Institute of Modern Languages Research
'Would you like to sin with Elinor Glyn?' Romance, Fantasy, and Consumption in Popular Women's Fiction and FIlm of the 1920s
Dr Lise Sanders
(Hampshire College, Amherst)
Lise Shapiro Sanders (Hampshire College, Amherst) Lise Shapiro Sanders is the author of Consuming Fantasies: Labor, Leisure, and the London Shopgirl, 1880-1920 (2006) and co-editor of Embodied Utopias: Gender, Social Change, and the Modern Metropolis (2002). Her research and teaching interests include 19th- and early 20th-century British literature, print media/popular culture, film studies, and women's and gender studies. Sanders recently featured in BBC2's Shopgirls: The True Story of Life Behind the Counter in which she spoke about the life and work of Margaret Bondfield.

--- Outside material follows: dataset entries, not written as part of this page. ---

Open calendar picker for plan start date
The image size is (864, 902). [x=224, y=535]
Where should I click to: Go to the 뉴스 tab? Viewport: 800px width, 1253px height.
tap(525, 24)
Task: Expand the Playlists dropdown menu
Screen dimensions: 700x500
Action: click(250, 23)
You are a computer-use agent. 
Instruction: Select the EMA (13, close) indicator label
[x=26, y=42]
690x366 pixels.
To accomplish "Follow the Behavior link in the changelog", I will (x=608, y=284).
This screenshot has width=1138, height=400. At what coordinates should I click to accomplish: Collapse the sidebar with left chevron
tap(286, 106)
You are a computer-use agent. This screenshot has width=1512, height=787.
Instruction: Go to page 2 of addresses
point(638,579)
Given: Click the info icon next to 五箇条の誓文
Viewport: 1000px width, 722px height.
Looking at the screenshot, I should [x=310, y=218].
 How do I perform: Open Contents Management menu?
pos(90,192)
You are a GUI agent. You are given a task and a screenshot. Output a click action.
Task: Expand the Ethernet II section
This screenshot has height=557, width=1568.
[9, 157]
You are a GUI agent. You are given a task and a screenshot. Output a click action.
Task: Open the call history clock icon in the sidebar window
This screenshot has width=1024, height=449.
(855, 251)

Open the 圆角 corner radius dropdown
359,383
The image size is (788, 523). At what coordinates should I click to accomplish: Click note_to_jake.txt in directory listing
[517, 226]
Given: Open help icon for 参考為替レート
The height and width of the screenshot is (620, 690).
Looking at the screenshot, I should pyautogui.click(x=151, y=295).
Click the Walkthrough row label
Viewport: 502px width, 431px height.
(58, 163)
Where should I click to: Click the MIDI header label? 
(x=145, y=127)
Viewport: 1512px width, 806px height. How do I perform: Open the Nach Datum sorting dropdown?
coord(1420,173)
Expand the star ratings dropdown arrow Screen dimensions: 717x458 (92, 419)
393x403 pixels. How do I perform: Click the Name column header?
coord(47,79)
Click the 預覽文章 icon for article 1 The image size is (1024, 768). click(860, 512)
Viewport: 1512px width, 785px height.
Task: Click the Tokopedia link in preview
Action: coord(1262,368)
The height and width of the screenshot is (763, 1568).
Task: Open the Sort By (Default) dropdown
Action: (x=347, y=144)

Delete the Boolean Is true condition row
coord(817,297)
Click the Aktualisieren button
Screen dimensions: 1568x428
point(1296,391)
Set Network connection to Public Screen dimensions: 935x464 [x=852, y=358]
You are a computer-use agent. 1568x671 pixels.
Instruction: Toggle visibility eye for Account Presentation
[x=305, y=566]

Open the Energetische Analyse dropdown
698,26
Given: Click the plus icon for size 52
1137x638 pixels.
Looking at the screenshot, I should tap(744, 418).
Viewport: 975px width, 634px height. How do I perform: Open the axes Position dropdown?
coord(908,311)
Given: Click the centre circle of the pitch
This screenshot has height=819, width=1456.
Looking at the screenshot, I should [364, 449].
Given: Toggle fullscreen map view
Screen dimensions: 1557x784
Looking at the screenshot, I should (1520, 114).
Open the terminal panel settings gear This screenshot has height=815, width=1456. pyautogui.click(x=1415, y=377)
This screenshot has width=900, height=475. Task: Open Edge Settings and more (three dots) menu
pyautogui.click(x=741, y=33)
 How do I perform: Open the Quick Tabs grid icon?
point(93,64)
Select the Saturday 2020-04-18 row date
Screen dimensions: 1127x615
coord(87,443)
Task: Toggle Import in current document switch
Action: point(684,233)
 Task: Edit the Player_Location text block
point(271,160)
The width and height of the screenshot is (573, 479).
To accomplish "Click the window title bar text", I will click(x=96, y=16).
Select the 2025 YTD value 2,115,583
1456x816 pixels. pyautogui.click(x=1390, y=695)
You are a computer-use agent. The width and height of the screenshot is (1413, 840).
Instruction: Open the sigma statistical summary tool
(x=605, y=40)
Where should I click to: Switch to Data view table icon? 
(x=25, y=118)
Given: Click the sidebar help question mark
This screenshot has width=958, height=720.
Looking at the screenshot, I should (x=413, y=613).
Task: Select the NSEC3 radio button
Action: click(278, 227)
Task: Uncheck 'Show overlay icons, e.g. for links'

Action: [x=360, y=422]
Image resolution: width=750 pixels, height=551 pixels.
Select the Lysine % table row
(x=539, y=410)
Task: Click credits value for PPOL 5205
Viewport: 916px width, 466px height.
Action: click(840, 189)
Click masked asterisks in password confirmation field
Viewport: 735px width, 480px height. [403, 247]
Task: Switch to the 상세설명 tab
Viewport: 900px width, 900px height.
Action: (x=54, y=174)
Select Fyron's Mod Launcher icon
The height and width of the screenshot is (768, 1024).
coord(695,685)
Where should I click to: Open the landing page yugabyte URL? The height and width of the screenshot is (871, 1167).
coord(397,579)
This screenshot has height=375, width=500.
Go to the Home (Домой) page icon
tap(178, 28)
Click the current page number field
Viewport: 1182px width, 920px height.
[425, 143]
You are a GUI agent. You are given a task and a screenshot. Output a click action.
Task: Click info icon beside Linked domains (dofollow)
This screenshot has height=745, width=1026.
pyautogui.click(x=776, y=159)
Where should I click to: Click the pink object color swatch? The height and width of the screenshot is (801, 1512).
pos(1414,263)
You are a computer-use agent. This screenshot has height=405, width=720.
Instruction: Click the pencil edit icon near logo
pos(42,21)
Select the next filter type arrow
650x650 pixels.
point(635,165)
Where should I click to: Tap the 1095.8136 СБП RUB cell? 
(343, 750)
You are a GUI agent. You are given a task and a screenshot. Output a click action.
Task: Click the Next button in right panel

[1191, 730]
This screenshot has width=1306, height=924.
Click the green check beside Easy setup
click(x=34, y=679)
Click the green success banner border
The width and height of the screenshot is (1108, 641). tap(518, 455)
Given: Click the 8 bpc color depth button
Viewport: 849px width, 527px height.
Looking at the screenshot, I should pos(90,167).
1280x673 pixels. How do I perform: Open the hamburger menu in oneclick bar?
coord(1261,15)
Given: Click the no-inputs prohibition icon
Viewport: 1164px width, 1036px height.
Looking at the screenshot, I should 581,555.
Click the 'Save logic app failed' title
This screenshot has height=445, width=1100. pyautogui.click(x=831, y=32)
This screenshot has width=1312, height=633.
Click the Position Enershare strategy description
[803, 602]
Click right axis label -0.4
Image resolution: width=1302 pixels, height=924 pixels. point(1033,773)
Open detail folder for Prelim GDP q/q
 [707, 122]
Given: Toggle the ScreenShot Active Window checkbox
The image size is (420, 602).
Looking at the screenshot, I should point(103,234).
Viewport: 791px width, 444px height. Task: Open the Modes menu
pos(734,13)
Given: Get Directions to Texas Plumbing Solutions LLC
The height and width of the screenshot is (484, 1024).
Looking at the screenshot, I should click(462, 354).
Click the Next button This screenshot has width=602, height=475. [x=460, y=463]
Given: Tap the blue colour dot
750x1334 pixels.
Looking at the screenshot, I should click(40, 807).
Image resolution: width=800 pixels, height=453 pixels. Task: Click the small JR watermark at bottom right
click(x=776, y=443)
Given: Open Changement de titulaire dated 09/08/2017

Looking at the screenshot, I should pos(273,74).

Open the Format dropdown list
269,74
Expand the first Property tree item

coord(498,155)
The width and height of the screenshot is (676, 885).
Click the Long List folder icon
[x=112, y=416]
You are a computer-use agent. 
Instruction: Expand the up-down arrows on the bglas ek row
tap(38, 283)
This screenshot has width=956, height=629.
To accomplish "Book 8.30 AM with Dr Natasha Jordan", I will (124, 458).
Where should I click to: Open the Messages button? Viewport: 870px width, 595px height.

Elinor Glyn is perhaps best known for her sensational novel Three Weeks (1907), which tells the story of a young Englishman who has a three-week affair with a mysterious queen of an unspecified Balkan realm. The most scandalous scene of the novel depicts the seductive older woman, scantily clad, lying prone on a tiger skin, a scene that inspired everything from the doggerel verse from which the seminar title is taken to a censorship controversy over the film version, which was eventually released under the title The Romance of a Queen. Glyn moved to Hollywood in 1920, and over the next nine years took part in eleven productions, as screenwriter and consultant. Lise Sanders will discuss two of Glyn's films from this period, Beyond The Rocks (1922) and It (1927), both of which offer narratives invoking fantasies of romantic fulfilment. These fantasies highlight a stage-like, scenic quality of pleasure accomplished through a self-transformation that relies on costume, adornment, and display. Starring Gloria Swanson and Clara Bow respectively, these films also participate in an emergent fan-star culture associated with the pleasures of consumption.